КАТЯ. Интересно, а первобытный комсомол был? (Взглянула на Тамарину полку. ) У вас книжек сколько! Ты читал такую книжку – «Скорпион»? Там на обложке женщина нарисована с рюмкой и так… полуобнаженная.

СЛАВА. Не читал.

КАТЯ. Боже, какая серость!.. Мне эту книжку один футболист давал. У меня вообще в спортивном мире есть связи. На любую игру могу достать пропуск.

СЛАВА. Я вижу, ты не теряешься.

КАТЯ. А что, у меня много знакомых. Я привыкла дружить. Я после школы два года с одним дружила. Один раз даже с сыном генерала познакомилась. Честное слово. Он так сразу и сказал: я сын генерала.

СЛАВА. Врешь ты все.

КАТЯ (без обиды ). Правда. Я даже иностранцам нравлюсь. Шведам. Помнишь, шведы приезжали? Я с одним моряком познакомилась.

СЛАВА. Его отпустили на берег на два часа, он и бросился на первую попавшуюся.

КАТЯ. Ну да, он мне ручку поцеловал.

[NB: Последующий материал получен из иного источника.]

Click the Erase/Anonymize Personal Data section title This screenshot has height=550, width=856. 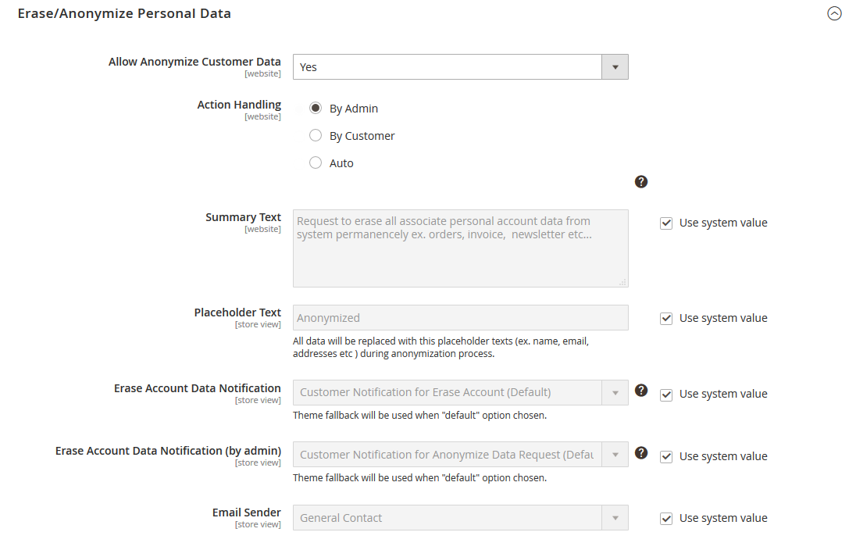pyautogui.click(x=124, y=13)
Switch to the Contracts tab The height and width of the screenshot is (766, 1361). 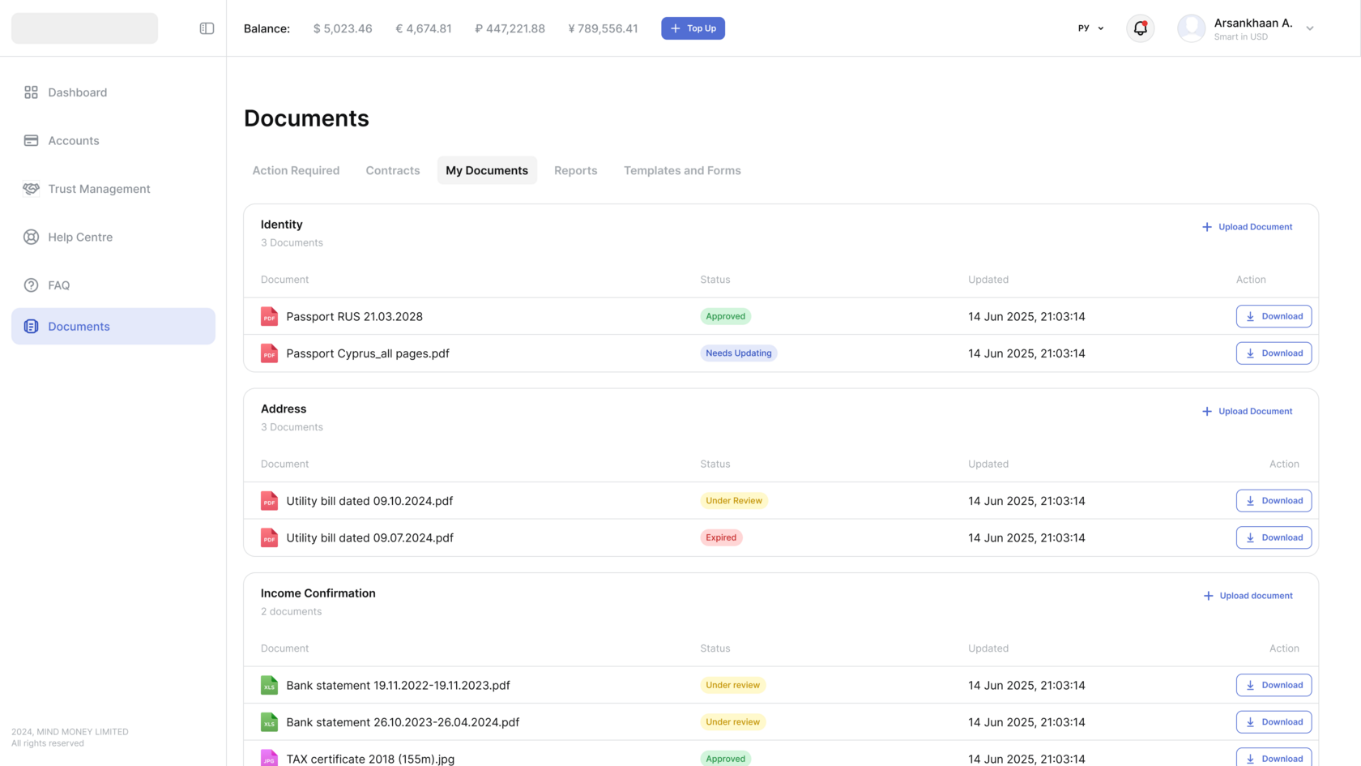pyautogui.click(x=393, y=170)
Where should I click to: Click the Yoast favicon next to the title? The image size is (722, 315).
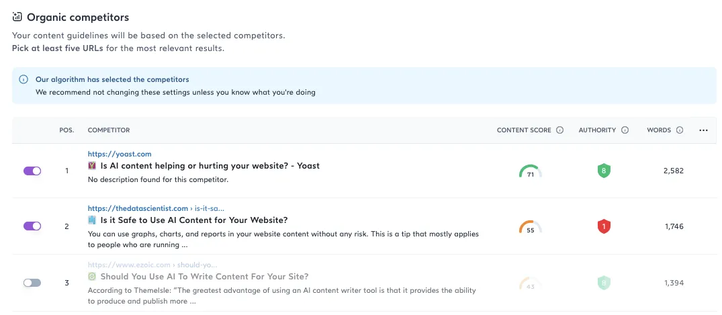click(x=91, y=166)
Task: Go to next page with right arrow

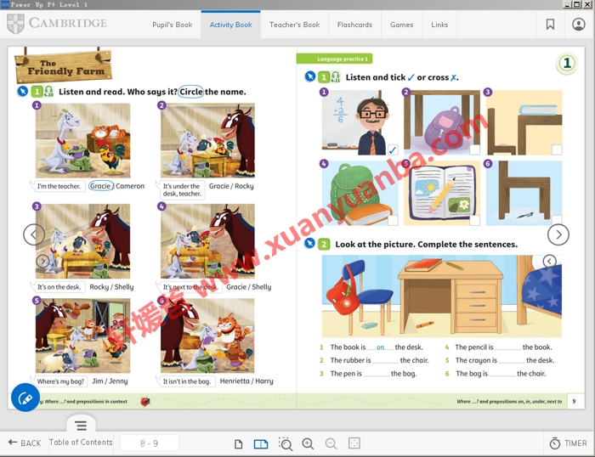Action: (x=558, y=234)
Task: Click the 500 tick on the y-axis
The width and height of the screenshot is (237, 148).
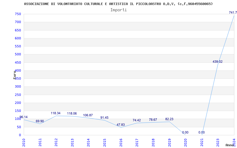Action: pyautogui.click(x=18, y=54)
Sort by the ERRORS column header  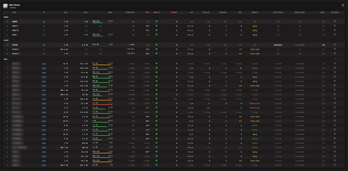point(174,13)
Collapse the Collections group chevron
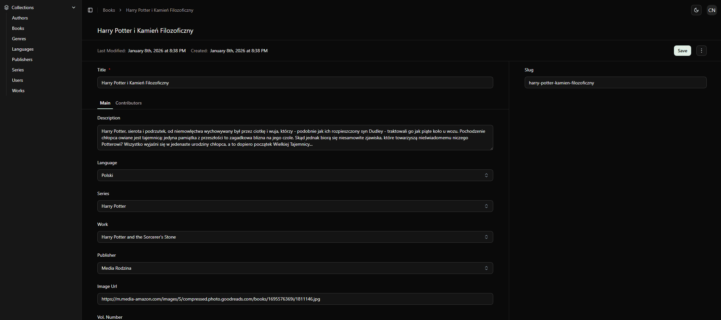 click(74, 7)
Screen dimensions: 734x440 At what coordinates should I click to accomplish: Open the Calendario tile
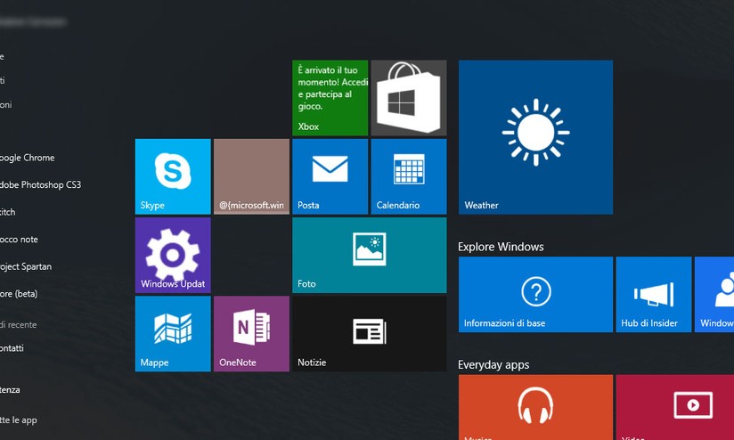(408, 176)
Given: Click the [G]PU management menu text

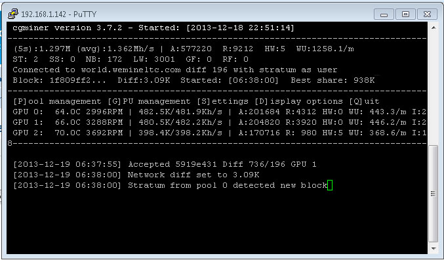Looking at the screenshot, I should click(x=149, y=101).
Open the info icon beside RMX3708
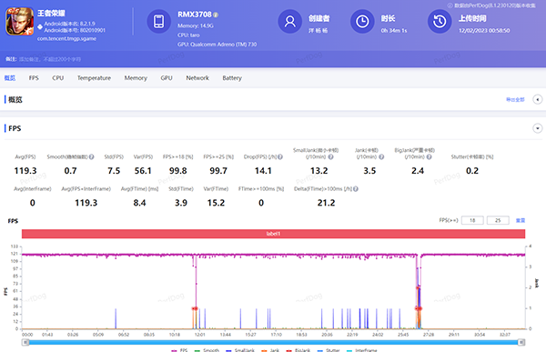546x352 pixels. [216, 15]
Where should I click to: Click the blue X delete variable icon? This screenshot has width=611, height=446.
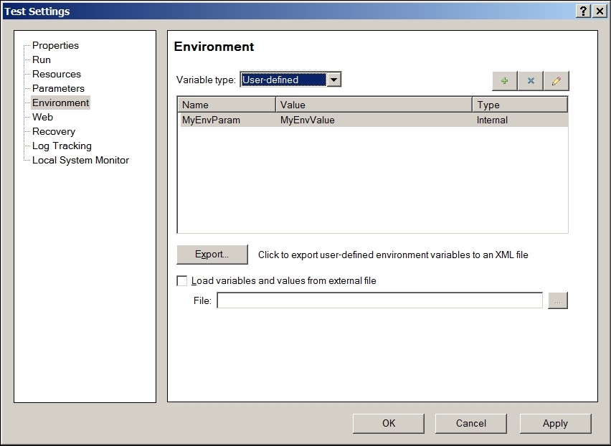531,81
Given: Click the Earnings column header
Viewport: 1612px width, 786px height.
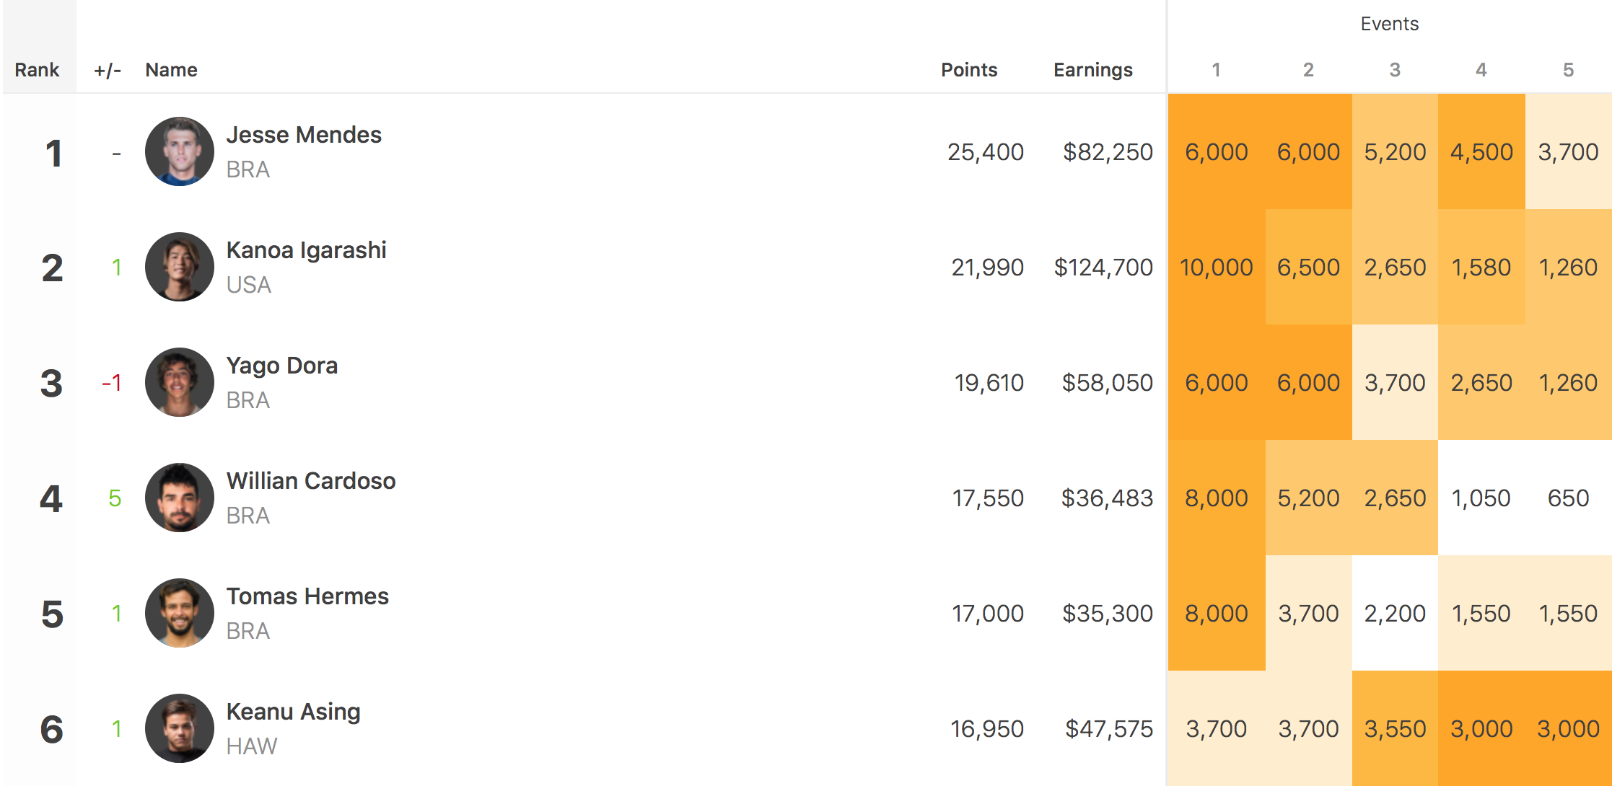Looking at the screenshot, I should [1092, 70].
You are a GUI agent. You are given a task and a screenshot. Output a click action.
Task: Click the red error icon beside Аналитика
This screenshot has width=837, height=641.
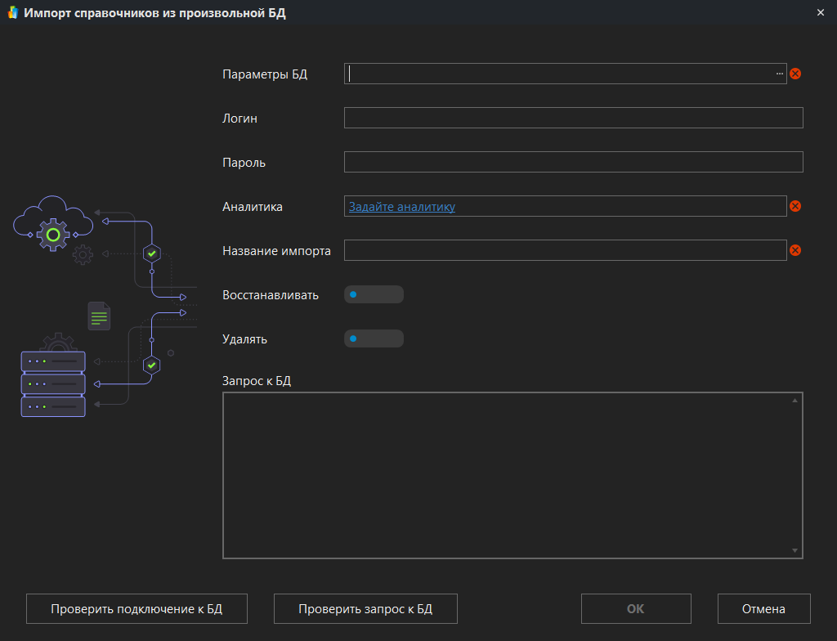[795, 207]
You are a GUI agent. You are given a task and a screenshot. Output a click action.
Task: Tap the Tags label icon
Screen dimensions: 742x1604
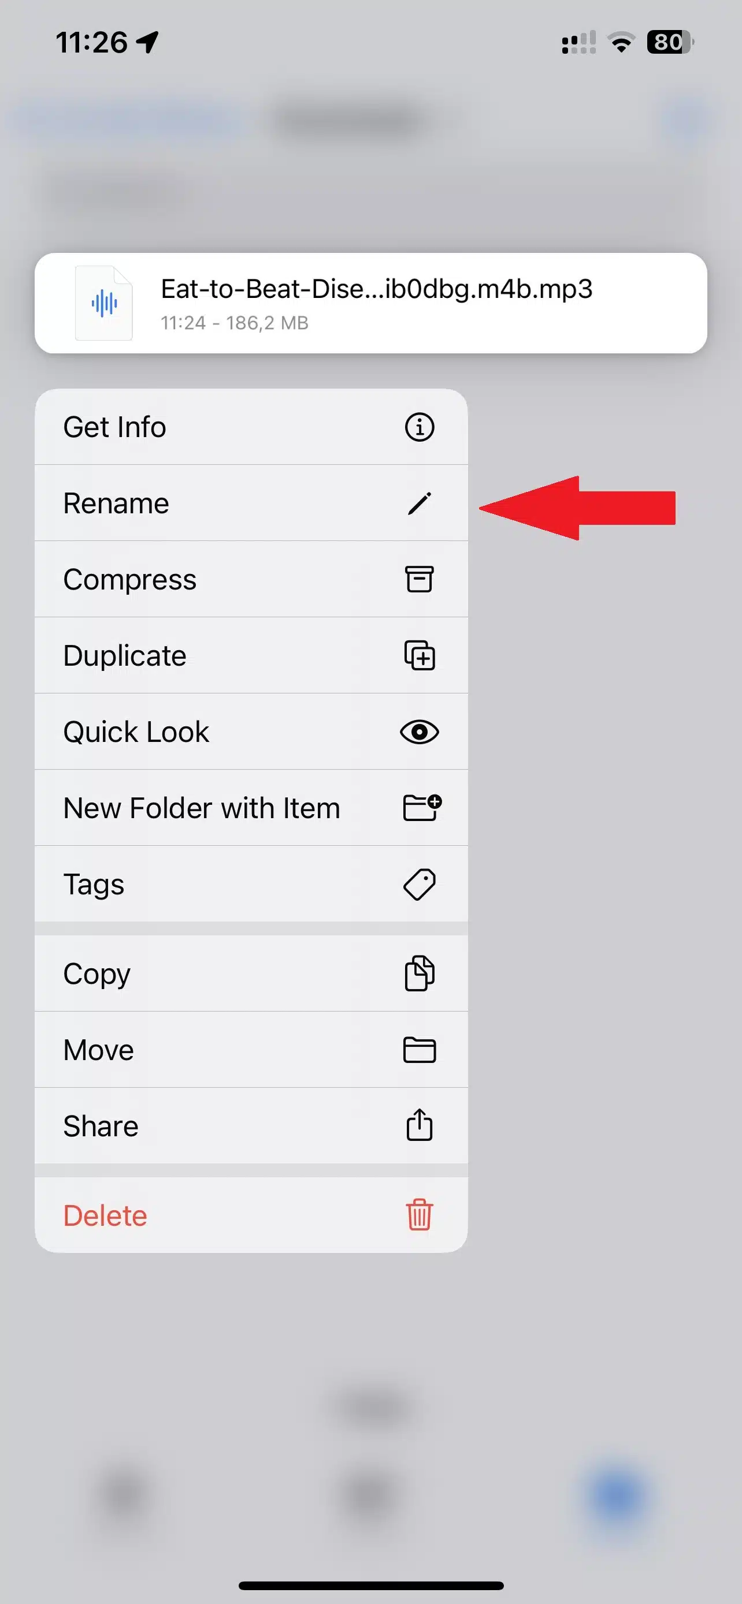[419, 884]
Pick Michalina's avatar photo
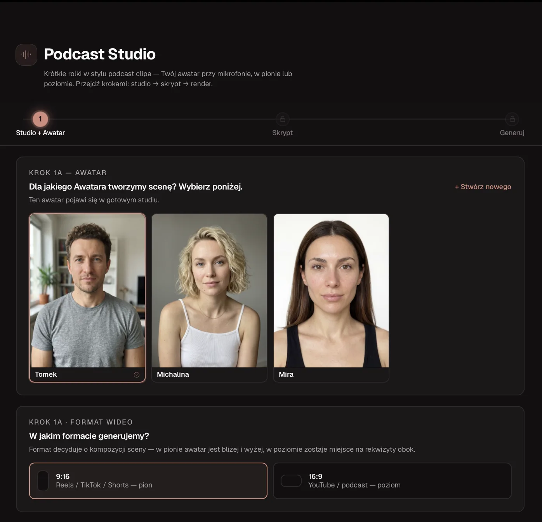 coord(209,291)
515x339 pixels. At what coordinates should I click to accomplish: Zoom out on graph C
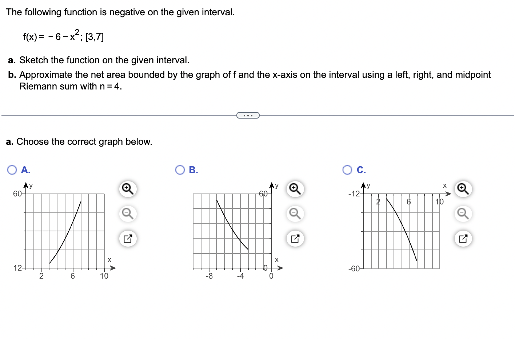point(463,214)
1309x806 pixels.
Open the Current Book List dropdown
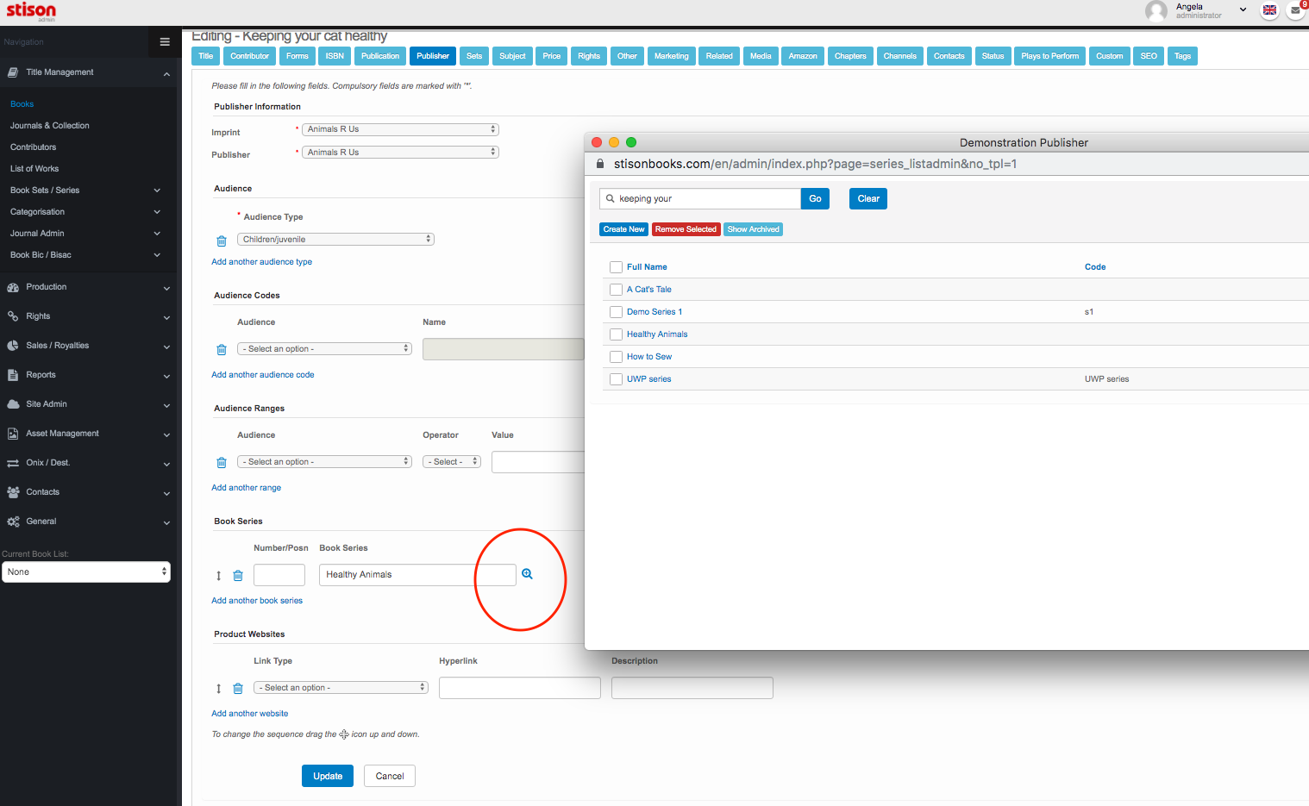pyautogui.click(x=86, y=572)
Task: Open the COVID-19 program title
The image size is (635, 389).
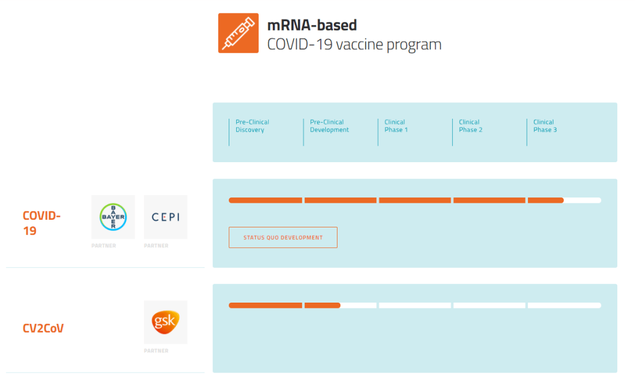Action: [x=42, y=223]
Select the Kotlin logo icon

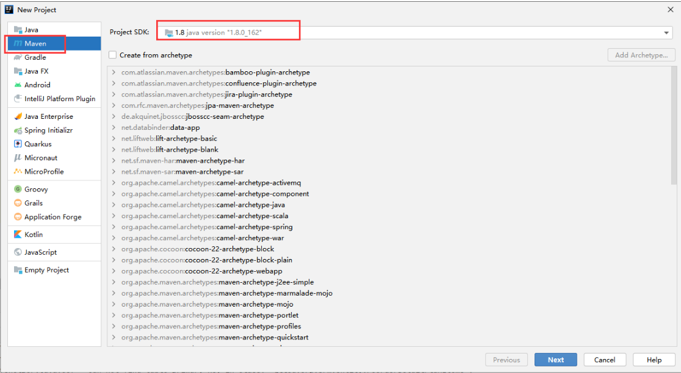[x=18, y=234]
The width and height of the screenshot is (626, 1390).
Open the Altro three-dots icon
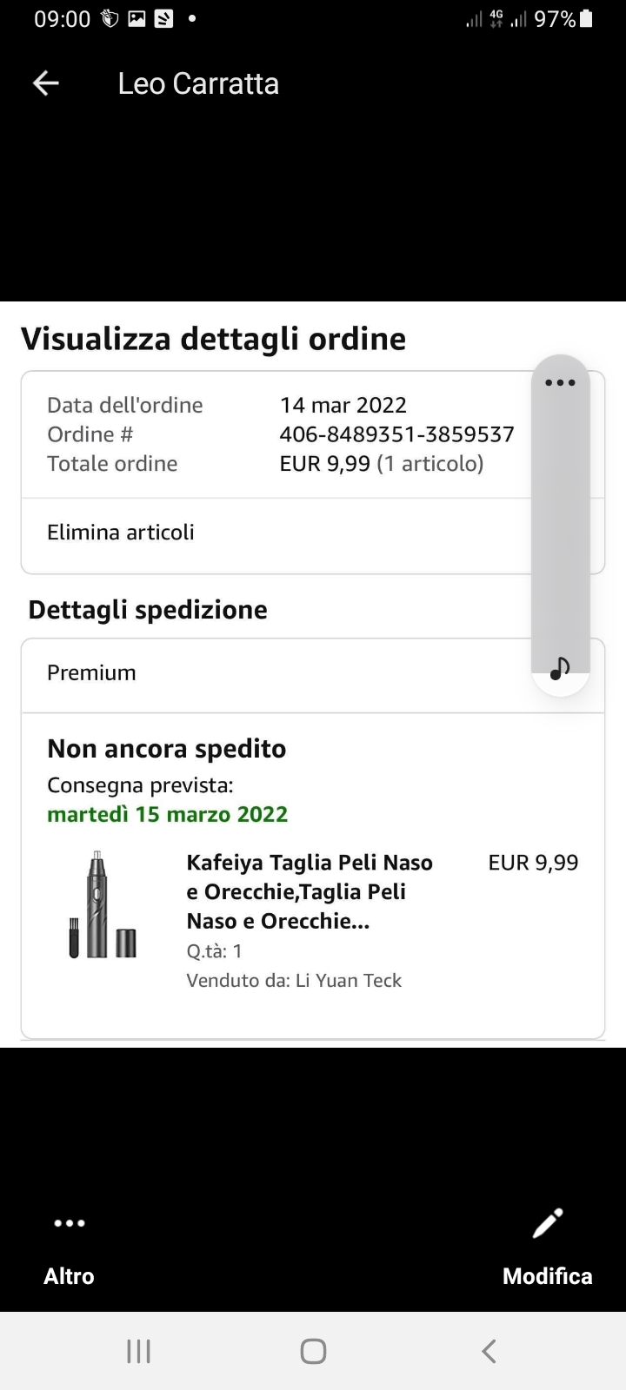pyautogui.click(x=70, y=1223)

Разрешения попросил и поцеловал.

СЛАВА. А ты и рада. (Оглянулся на ширму, придвинул стул к Катиному и с некоторой неловкостью, но весьма решительно обнял ее. )

КАТЯ (на минуту запнулась и – быстро ). Тетка сшила оранжевое платье, так на нее на улице оглядывались – она старая. Тогда она мне отдала.

СЛАВА. Хочешь, чтобы на тебя тоже оглядывались?

КАТЯ. А на меня оглянутся – только скажут: «Хорошо!» (Натянуто улыбнулась Славе, сняла его руку с плеча, ласково, но настойчиво положила ему на колено. )

СЛАВА. Ты что?

КАТЯ. Вчера шла садиком – воробьиха воробья за крыло таскает, наверно, он ей изменил…


Слава поднялся, достал Тамарины папиросы, закурил. Вернулся к Кате, остановился за ее спиной.


(Поправила волосы. ) А я решила покраситься, а то ни разу брюнеткой не была. (Встала, повернулась к нему лицом, беспокойно засмеялась. )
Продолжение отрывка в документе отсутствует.